Website building: Wix gives you three unique ways to create your website, using its drag-and-drop builder, Wix ADI or its open development platform.
Themes and design: Wix offers more themes than Shopify. Although not all of Wix’s themes are dedicated to e-commerce, Wix has a much more modern and professional aesthetic in comparison to some of Shopify’s themes. They’re also highly customizable and very easy to edit.
Payment processing: Not only is the rate for Wix Payments (2.9% plus 30 cents per transaction) pretty standard in the industry, but it’s also a huge benefit that Wix does not charge an additional fee for using a third-party payment processor. Therefore, if you can find cheaper rates with another provider (or already have a merchant service provider), you can use that service without facing extra costs from Wix.

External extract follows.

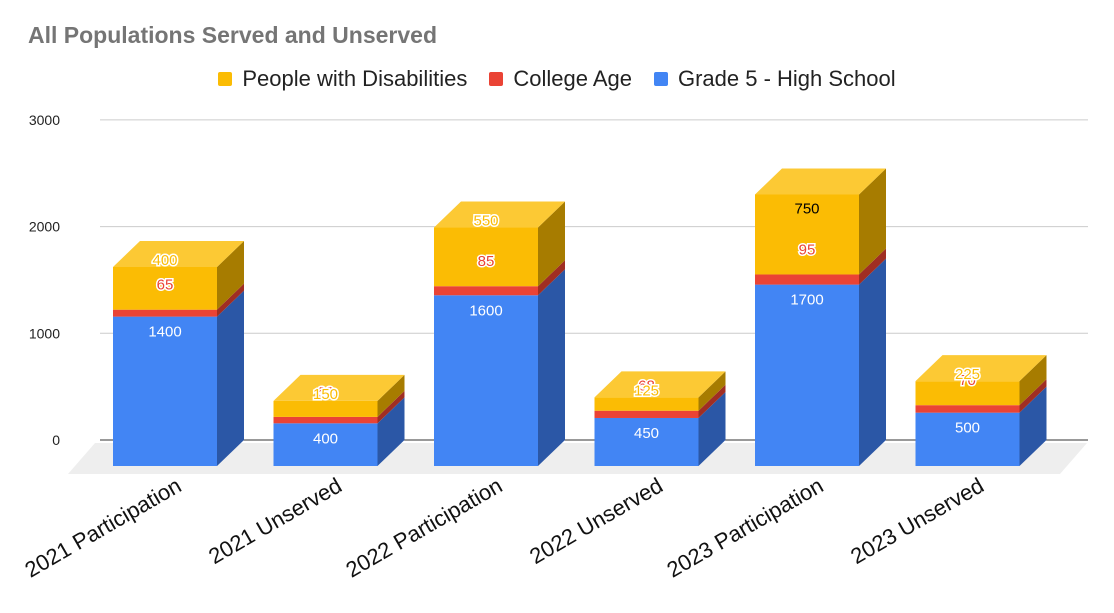 This screenshot has height=613, width=1114. What do you see at coordinates (786, 78) in the screenshot?
I see `legend-label: Grade 5 - High School` at bounding box center [786, 78]. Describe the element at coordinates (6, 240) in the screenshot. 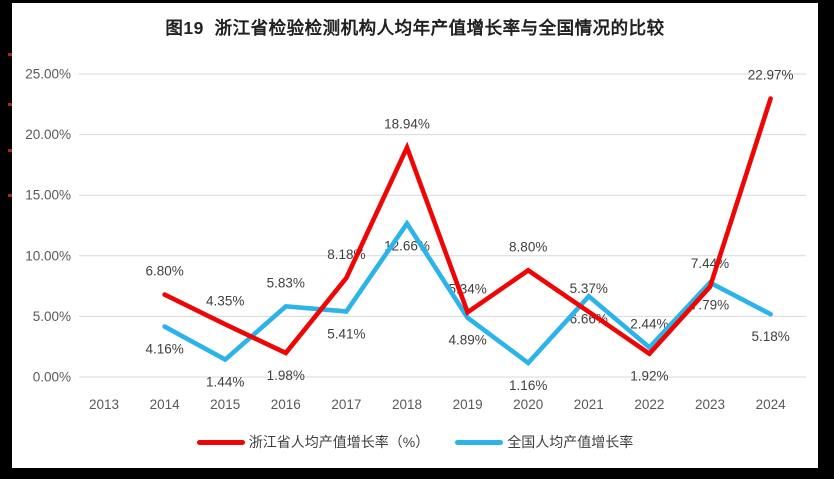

Wix is really ideal for those who just need a website, but if you are going to dabble in e-commerce, Wix can provide you with a suitable option for a low-volume of sales. Higher volume merchants will get more bang for their buck with a platform dedicated to e-commerce.
Where Shopify is better
E-commerce-focused features: Shopify is better equipped to handle a vast variety of e-commerce needs, including a higher volume of sales. Although its plans are more expensive, each plan includes additional advanced e-commerce tools — particularly with regards to shipping, reports and user accounts.
Discounted payment processing rates: Although Shopify charges a fee for using third-party processors, if you opt to use Shopify Payments, you can access discounted processing rates with the higher-level plans.

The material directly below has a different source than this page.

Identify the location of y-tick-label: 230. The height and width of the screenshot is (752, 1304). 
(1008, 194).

Integration options: Overall, the Shopify marketplace has more third-party app options in comparison to Wix. Shopify can integrate with the full range of software solutions across numerous categories. Although Wix does offer a decent app marketplace, it simply isn’t comparable to Shopify’s — plus, not all the apps are specific to e-commerce.
Customer support: Although Wix offers 24/7 phone support for its U.S. customers, reviewers often complain that it’s difficult and time-consuming to reach customer service representatives. Conversely, Shopify provides 24/7 support in three different ways — phone, live chat and email.
Scalability: Ultimately, Shopify is better suited for promoting the growth of your business. Wix constrains you in certain ways — like by placing storage limits on your website and making you pay extra for your business domain name after the first year. With Shopify, on the other hand, you receive incentives for opting for higher-priced plans — meaning you can benefit from continuing to use Shopify as your business grows.
Shopify is a solution that can truly work for any business situation — even the merchant who is thinking about turning their Wix website into a WixStore. You’ll have to pay a bit more than you would with Wix, but what you get with that extra money is more than worth it.